Huzurdaki davada; dava konusu taşıma işi eksik haliyle de olsa gerçekleştirildiğinden, davacının uğradığını iddia ettiği zararların işbu dava sonucu verilecek nihai kararın icrası ile karşılanacağından, davalı tarafın taşıma işinden kaynaklanan 4.576,00 TL alacağın tamamının hükmedilecek bedelden mahsubu talebinin yerinde olduğu anlaşılmakla davanın 53.214,80 TL üzerinden kısmen kabulüne, kabul edilen miktara haksız fiilin gerçekletiği tarihten itibaren avans faizi işletilmesine, mahsup edilen miktar üzerinen karşı vekalet ücretine (Y.—- HD —- Karar sayılı ilamı) hükmedilerek aşağıdaki şekilde hüküm tesis olunmuştur.
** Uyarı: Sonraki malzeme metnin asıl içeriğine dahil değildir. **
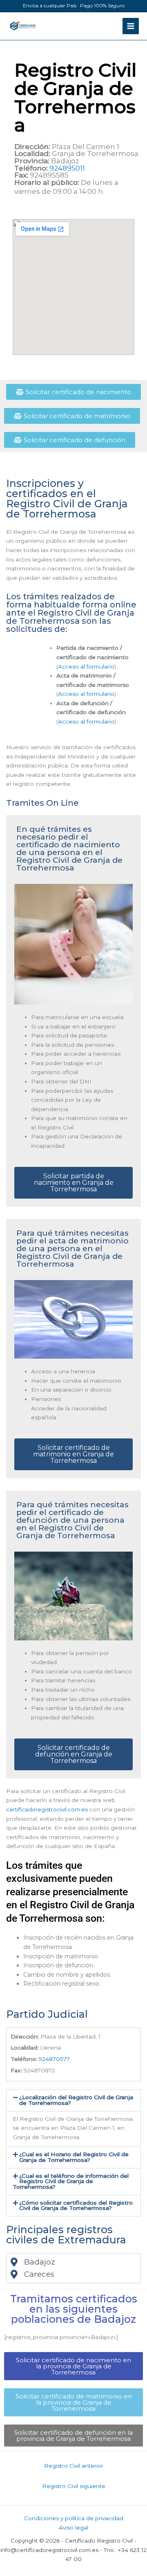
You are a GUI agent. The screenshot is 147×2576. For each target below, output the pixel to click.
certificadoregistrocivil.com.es (47, 1809)
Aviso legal (73, 2527)
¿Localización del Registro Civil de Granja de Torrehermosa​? (76, 2100)
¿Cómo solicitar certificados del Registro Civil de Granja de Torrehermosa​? (76, 2205)
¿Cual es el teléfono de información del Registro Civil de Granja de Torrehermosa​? (71, 2181)
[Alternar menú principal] (130, 26)
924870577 (54, 2059)
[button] (73, 2100)
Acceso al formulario (86, 666)
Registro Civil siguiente (73, 2486)
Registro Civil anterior (73, 2465)
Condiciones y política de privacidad (73, 2518)
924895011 (67, 168)
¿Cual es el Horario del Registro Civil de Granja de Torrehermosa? (74, 2157)
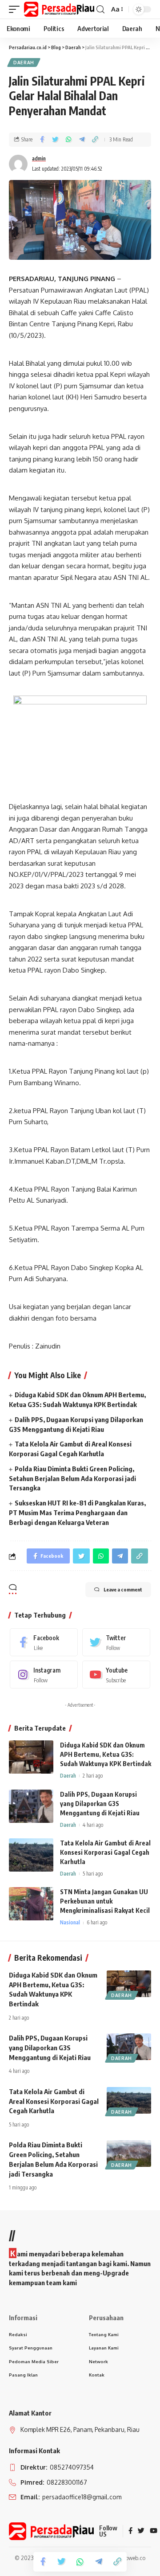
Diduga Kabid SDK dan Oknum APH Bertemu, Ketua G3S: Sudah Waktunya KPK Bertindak (105, 1754)
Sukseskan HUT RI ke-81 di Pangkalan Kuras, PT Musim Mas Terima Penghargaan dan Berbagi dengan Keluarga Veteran (77, 1512)
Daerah (23, 62)
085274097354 (71, 2467)
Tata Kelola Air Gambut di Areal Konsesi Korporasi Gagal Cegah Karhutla (105, 1852)
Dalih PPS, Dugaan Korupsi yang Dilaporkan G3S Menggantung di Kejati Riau (100, 1803)
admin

HÜKÜM : Gerekçesi yukarıda açıklandığı üzere;
1-Davanın KISMEN KABULÜ
ile 53.214,80 TL’nin 17.05.2022 tarihinden itibaren işleyecek avans faizi ile birlikte davalı taraftan tahsili ile davacı tarafa ödenmesine,
2-Harçlar Kanunu gereğince alınması gereken 3.635,10 TL karar ve ilam harcından baştan alınan 986,93 TL peşin harcın mahsubuyla bakiye 2.648,17‬ ‬TL karar ve ilam harcının davalı taraftan tahsili ile hazineye gelir kaydına,
3-Davacı tarafından yatırılan 80,70 TL başvurma harcı ve 986,93 TL peşin harcın davalı taraftan tahsili ile davacı tarafa ödenmesine,
4-Davacı tarafından yargılama gideri olarak yapılan 2.764 TL yargılama giderinin kısmen kabul red oranına göre 2.545,14 TL lik kısmının davalı taraftan tahsili ile davacı tarafa ödenmesine, bakiye kısmın davacı taraf üzerinde bırakılmasına,
5-Davacı kendisini vekille temsil ettirdiğinden karar tarihinde yürürlükte bulunan A.A.Ü.T. 13/1 maddesi uyarınca hesaplanan 17.900,00 TL nispi vekalet ücretinın davalı taraftan tahsili ile davacı tarafa ödenmesine,
6-Davalı kendisini vekille temsil ettirdiğinden karar tarihinde yürürlükte bulunan A.A.Ü.T. 13/2 maddesi uyarınca hesaplanan 4.576,00 TL nispi vekalet ücretinın davacı taraftan tahsili ile davalı tarafa ödenmesine,
7-Arabuluculuk Kanununun 18/A-(11),(13).maddesi ve Hukuk Uyuşmazlıklarında Arabuluculuk Kanunu Yönetmeliği’nin 26/2. Maddeleri ile AÜT uyarınca Adalet Bakanlığı bütçesinden ödenen 1560 TL nin kısmen kabul red oranına göre 1.436,47 TL’lik kısmının davalıdan alınarak Hazineye gelir kaydına,
8-Arabuluculuk Kanununun 18/A-(11),(13).maddesi ve Hukuk Uyuşmazlıklarında Arabuluculuk Kanunu Yönetmeliği’nin 26/2. Maddeleri ile AÜT uyarınca Adalet Bakanlığı bütçesinden ödenen 1560 TL nin kısmen kabul red oranına göre 123,53 TL’lik kısmının davacıdan alınarak Hazineye gelir kaydına,
9-6100 sayılı HMK’nın 333. maddesi gereğince hükmün kesinleşmesinden sonra kullanılmayan gider avansının yatırana iadesine, ( Yazı İşleri Müdürü tarafından Bölge Adliye ve Adli Yargı İlk Derece Mahkemeleri İle Cumhuriyet Başsavcılıkları İdari ve Yazı İşleri Hizmetlerinin Yürütülmesine Dair Yönetmeliğin 207/1 maddesi gereğince resen işlem yapılmasına,) Dair, taraf vekillerinin yüzlerine karşı ; 6100 sayılı HMK’nin 341/1, 342, 343, 344 ve 345/1 maddeleri gereğince gerekçeli kararın tebliğinden itibaren iki hafta içinde istinaf harç ve giderleri yatırılmak suretiyle mahkememize veya başka bir yer mahkemesine verilecek dilekçeyle;——Bölge Adliye Mahkemesinde İstinaf Kanun yolu açık olmak üzere verilen karar açıkça okunup usulen anlatıldı.